A nearly 10-year campaign to stop underage marriages in one of Utah's largest polygamous sects will record a victory today as Warren S. Jeffs is sentenced to prison.
The ruling today by 5th District Judge James L. Shumate will determine in part how long Jeffs, leader of the Fundamentalist Church of Jesus Christ of Latter Day Saints, spends in prison.
He could be there for the rest of his life.
A jury convicted Jeffs in September on two counts of rape as an accomplice, punishable by a sentence of five years to life. The charges were based on an arranged marriage Jeffs conducted in 2001 between Elissa Wall and Allen Steed, her cousin. Wall was 14 at the time, while Steed was 19.
Wall testified during Jeffs' trial that she objected to the marriage and, later, to having sex with her husband but Jeffs ignored her protests and counseled her to stay in the union.
Jurors said they were convinced Jeffs, 51, had the authority to intervene and help Wall get out of her unwanted marriage but simply refused.
Shumate will decide whether Jeffs serves his sentences concurrently or consecutively. The Utah Board of Pardons & Parole, which will review his case in 2010, will decide how long Jeffs actually serves. On average, first-degree felony sex offenders stay in prison about seven years.
Before Shumate rules on Jeffs' sentence, however, he must deal with a motion by Jeffs' attorneys to toss the jury's decision. They argue the jury had insufficient evidence to reach the guilty verdicts. Prosecutors have asked the judge to let the decision stand.
As advised by his attorneys, Jeffs did not give a pre-sentencing interview out of concern his statements might be used against him in other cases.
Jeffs' family and followers also did not submit letters of support to the court, typically done to plead for leniency in sentencing.
Shumate received letters from four people who have no ties to the sect asking that Jeffs get the harshest sentence possible. One woman even asked that Jeffs serve his time in an Alabama or Mississippi prison.
The judge also received a letter from Ezra Draper, a former FLDS member, who asked that Jeffs be given the opportunity to help "fix the lives of those that he has injured" and educate followers about his "deception." If Jeffs is unwilling, Draper said, he should receive the most severe sentence.
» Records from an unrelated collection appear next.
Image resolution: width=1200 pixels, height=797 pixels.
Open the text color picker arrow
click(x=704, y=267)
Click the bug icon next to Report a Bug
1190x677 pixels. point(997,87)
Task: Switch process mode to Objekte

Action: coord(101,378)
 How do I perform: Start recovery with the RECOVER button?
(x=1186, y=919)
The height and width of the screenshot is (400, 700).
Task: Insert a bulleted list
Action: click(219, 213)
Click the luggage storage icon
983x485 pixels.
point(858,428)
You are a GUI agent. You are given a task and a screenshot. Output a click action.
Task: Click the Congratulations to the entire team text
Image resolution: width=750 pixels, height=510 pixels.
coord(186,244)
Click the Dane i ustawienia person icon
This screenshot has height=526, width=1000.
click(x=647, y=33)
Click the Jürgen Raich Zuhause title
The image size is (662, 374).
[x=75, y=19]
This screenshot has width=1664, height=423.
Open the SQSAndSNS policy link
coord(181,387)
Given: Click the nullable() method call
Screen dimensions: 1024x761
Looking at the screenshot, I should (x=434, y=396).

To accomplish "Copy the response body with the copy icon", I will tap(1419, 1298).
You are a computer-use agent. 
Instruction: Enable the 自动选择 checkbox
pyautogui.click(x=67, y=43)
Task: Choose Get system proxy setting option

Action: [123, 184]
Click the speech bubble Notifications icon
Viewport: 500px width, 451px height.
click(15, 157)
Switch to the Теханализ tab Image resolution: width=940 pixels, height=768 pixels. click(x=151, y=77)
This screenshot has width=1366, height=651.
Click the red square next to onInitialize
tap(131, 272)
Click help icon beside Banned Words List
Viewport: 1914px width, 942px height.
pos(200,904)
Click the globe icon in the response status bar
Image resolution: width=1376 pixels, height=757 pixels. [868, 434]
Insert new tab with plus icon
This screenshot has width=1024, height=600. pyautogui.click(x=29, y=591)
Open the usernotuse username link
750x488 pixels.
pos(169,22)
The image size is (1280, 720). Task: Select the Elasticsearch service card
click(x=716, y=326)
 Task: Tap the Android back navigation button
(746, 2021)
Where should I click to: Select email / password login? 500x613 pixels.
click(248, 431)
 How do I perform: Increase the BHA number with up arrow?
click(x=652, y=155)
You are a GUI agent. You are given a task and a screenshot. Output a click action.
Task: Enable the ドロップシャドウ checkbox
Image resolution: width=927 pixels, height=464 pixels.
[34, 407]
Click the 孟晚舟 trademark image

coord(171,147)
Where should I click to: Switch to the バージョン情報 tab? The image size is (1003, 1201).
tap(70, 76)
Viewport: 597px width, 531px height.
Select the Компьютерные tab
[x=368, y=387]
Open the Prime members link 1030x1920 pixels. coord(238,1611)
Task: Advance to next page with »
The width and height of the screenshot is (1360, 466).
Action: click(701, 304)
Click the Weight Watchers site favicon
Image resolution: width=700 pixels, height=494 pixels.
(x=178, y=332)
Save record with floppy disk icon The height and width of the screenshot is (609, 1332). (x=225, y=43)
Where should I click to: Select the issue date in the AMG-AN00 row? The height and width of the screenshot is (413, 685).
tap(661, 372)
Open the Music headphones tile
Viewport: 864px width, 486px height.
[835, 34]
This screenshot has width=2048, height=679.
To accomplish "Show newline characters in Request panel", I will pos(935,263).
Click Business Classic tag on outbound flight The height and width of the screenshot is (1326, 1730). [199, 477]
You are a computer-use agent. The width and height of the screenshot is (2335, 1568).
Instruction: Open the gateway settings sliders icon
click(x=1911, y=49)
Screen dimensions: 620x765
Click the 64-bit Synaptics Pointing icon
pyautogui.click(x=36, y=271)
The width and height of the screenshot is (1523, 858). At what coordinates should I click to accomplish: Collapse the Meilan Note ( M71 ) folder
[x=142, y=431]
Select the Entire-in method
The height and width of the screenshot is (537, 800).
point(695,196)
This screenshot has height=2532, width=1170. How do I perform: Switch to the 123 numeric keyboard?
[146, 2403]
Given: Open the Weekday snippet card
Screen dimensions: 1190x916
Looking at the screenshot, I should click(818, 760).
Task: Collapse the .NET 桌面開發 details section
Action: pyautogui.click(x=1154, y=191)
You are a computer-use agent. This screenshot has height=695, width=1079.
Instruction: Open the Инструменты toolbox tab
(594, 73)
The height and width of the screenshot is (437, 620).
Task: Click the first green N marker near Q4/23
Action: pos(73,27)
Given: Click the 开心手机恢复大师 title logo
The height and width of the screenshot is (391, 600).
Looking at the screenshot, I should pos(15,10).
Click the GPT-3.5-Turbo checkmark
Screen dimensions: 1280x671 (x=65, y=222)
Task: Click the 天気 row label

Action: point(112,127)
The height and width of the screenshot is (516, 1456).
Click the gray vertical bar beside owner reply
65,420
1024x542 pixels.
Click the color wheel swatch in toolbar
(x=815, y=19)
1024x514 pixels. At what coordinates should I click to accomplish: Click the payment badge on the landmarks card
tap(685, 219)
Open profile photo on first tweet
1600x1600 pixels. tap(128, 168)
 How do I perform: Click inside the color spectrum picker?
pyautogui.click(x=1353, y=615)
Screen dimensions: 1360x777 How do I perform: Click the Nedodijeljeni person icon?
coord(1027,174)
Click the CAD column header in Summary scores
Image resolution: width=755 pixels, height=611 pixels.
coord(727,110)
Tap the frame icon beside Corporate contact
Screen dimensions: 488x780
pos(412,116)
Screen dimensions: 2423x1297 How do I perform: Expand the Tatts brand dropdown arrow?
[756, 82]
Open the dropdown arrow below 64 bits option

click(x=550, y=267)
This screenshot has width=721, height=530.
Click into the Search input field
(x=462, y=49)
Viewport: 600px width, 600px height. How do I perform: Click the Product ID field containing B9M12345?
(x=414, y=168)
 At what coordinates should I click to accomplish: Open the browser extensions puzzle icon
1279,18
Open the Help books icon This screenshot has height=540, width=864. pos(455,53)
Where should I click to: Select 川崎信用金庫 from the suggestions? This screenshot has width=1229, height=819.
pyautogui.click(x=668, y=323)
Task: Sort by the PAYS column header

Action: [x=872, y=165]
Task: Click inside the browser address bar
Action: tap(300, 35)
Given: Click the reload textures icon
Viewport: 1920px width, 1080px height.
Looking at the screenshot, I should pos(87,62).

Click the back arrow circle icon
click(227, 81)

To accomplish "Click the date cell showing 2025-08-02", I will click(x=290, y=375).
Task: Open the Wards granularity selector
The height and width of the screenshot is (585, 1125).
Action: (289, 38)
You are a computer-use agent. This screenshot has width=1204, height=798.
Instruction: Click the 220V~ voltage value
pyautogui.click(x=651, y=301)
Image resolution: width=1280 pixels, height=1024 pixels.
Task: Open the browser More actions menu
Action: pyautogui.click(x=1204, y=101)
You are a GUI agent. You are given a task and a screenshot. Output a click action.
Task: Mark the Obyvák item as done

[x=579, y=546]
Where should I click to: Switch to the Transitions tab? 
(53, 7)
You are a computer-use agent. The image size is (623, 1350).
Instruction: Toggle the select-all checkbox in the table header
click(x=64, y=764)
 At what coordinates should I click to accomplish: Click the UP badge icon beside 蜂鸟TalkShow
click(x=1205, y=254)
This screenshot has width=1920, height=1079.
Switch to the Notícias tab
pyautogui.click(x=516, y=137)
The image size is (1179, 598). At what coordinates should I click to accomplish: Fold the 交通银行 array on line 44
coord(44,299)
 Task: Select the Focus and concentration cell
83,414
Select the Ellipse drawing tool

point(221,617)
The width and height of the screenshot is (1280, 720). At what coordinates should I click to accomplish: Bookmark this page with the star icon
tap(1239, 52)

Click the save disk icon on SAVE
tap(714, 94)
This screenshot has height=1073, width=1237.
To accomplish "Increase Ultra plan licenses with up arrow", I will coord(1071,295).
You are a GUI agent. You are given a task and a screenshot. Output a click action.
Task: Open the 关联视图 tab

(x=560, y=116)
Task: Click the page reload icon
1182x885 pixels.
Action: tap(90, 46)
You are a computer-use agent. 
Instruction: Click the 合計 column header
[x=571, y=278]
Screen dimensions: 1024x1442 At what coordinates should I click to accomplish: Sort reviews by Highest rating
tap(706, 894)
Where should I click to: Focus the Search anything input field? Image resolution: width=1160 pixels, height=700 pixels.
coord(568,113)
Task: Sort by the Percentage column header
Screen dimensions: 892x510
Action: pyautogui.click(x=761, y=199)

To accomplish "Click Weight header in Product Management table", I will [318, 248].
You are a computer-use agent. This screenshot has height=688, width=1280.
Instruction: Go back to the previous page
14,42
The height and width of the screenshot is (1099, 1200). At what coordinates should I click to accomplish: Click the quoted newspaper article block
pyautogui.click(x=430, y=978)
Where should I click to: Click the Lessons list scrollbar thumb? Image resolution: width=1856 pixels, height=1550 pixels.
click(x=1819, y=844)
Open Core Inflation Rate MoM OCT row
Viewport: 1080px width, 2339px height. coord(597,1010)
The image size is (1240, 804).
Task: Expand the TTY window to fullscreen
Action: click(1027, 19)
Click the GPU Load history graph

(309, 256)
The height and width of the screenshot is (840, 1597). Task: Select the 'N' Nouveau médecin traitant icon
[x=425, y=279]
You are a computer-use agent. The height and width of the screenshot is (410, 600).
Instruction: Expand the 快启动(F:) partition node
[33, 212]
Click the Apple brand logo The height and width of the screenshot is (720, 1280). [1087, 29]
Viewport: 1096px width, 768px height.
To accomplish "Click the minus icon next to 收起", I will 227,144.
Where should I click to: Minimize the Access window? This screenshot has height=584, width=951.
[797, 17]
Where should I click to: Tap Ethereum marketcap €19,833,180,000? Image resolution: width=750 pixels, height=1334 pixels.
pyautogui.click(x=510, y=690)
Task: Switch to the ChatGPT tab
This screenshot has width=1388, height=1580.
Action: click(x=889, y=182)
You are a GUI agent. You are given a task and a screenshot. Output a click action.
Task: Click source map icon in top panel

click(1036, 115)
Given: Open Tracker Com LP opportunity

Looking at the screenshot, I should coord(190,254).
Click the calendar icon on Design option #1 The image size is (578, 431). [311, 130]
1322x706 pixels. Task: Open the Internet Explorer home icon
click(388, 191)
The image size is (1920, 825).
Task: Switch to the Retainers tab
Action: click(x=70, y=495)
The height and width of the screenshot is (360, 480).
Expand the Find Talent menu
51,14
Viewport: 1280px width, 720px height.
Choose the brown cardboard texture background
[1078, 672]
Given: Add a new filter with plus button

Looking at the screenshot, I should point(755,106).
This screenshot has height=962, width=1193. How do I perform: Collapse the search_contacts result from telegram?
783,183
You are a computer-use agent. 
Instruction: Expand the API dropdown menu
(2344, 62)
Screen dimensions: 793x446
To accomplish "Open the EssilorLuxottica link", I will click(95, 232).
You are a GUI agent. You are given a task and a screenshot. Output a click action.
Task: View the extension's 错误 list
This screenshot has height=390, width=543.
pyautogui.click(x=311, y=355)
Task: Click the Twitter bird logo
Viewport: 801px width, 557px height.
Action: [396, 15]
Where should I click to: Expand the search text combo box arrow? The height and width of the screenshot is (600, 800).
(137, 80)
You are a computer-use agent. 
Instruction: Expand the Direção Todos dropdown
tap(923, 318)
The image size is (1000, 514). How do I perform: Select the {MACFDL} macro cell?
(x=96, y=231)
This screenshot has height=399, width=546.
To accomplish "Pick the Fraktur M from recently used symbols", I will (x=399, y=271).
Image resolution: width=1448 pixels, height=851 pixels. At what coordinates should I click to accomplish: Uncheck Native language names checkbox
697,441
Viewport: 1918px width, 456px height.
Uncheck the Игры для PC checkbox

Draper, who left the sect in 2002 after becoming disillusioned with Jeffs, shares state officials' hope that followers will see Jeffs as a destructive, rogue leader who has committed "spiritual crimes against human beings."
"Lives are hanging in the balance," Draper said in his letter to the judge.
Jeffs said much the same thing in a series of telephone calls and a visit with a brother in January. Shumate had sealed transcripts of those visits but released them on Nov. 6.
In the visits, Jeffs said he had improperly seized control of the FLDS church, renounced his role as the sect's leader and called himself the "most wicked man" since the time of Joseph Smith. He asked that his apology be shared with current and former church members.
Jeffs tried to commit suicide shortly after making the statements. His attorneys have said he experienced a mental breakdown brought on by extensive fasting and months in solitary confinement.
Jeffs has been at the Purgatory Correctional Facility since his arrest on Aug. 28, 2005, which ended a 15-month, multistate effort to capture him.
Utah officials targeted the sect, which practices arranged and plural marriage, in the late 1990s after leaders refused to stop marrying off underage girls.